Our research grants support scholars with original research. Here, Alec Hurley (University of Texas at Austin) reflects on the work and research experience we helped to facilitate.

 

"Earlier this year I was awarded the Post-Graduate Research Grant by the British Society for Sport History.  Aside from being honored and humbled by the notice, I was also excited.  The award was my ticket home.  As I imagine happened with many scholars, the on-going pandemic increased feelings of isolation already common among us in the humanities.  Prior to receiving the award, I had altered the focus of my dissertation to center on my hometown of Rochester, New York.  My reasoning was that – if nothing else – at least I could engage in research surrounded by family and friends.

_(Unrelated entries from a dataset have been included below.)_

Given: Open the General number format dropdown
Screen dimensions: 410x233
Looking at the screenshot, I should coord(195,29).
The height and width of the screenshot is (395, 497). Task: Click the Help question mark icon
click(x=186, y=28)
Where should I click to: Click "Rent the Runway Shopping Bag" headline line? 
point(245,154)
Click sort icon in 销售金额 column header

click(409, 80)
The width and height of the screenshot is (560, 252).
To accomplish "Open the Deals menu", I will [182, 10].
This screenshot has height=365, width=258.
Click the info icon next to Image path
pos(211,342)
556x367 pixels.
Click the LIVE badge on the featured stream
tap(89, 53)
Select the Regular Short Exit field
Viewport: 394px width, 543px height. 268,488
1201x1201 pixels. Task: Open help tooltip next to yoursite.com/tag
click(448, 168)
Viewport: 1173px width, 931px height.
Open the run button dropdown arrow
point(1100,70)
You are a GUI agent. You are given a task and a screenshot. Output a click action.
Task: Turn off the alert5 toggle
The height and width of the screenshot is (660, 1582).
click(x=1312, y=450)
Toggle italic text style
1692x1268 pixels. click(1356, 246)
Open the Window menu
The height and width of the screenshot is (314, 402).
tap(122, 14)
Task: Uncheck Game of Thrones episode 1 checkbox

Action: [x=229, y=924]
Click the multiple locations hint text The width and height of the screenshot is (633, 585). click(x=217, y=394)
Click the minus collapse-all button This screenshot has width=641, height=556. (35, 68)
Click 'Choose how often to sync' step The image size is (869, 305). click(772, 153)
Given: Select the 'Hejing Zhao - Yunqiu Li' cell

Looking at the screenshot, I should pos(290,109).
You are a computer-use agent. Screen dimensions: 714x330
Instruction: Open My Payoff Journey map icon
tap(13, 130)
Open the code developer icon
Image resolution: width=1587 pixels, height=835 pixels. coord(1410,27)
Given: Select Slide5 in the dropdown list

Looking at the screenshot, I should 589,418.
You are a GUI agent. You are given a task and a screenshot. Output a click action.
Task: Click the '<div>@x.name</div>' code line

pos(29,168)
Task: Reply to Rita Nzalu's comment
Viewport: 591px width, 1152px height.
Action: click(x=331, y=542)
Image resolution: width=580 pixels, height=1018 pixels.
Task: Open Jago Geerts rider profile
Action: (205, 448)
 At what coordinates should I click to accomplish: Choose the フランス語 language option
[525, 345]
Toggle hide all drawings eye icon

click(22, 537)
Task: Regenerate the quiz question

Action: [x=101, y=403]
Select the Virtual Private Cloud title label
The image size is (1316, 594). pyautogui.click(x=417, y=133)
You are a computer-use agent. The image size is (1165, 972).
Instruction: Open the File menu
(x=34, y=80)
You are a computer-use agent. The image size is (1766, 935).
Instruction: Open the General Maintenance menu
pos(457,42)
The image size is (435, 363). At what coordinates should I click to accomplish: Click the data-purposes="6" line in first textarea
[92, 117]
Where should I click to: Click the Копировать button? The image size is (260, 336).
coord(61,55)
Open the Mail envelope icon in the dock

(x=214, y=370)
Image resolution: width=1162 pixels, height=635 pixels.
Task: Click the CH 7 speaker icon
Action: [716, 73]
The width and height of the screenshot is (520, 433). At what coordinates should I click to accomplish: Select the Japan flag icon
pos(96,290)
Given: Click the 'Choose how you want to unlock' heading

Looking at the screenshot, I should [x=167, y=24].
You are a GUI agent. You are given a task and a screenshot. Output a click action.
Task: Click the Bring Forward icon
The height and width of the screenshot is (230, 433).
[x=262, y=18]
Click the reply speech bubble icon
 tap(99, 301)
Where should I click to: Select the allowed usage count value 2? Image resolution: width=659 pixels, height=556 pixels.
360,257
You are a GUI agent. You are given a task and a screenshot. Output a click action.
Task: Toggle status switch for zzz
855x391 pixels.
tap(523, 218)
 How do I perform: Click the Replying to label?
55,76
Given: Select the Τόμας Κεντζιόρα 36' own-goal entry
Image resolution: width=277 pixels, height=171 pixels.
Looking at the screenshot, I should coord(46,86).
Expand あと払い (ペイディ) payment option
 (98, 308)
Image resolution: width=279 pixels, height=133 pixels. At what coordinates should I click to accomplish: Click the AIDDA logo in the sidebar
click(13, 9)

"Not only was I fortunate enough for that part of my plan to come to fruition, but the generous funds granted by the BSSH reinvigorated my research.  I was initially apathetic about my subject area.  I had never before seriously studied urban growth, nor immigrant populations, nor Geographical Information Systems.  Thanks to the support of the BSSH, I found myself engaged in endless conversations with local archivists, historians, and community leaders.  On multiple occasions, Brandon Feff – the head of the Rochester Library archives and labor historian – and I skipped over multiple meals as we discussed the evolution of city patterns as the early German and Irish immigrants, and their sport clubs, gave way to the later arrivals of the Poles, Czechs, Lithuanians, and Jews.  Conversations with him opened doors, both literal and figurative.  In follow-up conversations he brought out collections of hundreds of detailed maps of the city at various points during the thirty-five-year span of my stated research period (c.1880-1915).  These maps – at least some – will provide the foundation for the digital portion of my dissertation which will present a dynamically mapped expression of the evolution of sport clubs and available access in the various and ever-changing ethnic wards of Rochester from the late nineteenth to the early twentieth centuries.

"The funding also indirectly supported my attendance at a national conference in Indianapolis.  My presentation at the German Studies Association in early October highlighted a lesser-studied aspect of my dissertation.  It explored the importance of folklore to sport and its impact on traditional ethnic constructions of masculine and feminine space – particularly as those ideas clashed with those of their new American neighbors.  I was also able to plumb the depths of the national Turner archives at IUPUI while I was there.  The combination of receiving feedback and conversing with leading German-American scholars along with a fulfilling archival visit has only buttressed the depth and richness of my opening content chapter.

"I would be remiss, of course, to leave out the generosity of my parents, with whom I continue to impose on as I extend every penny of the BSSH’s generous grant by staying at their house rent-free (I manage some of the cooking).  I could not have made the progress necessary for my dissertation without the support of the BSSH and I hope to repay their kindness with an in-person appearance at their 2022 annual conference.

"Until then, from Rochester, New York, I send a sincere and heartfelt thank you."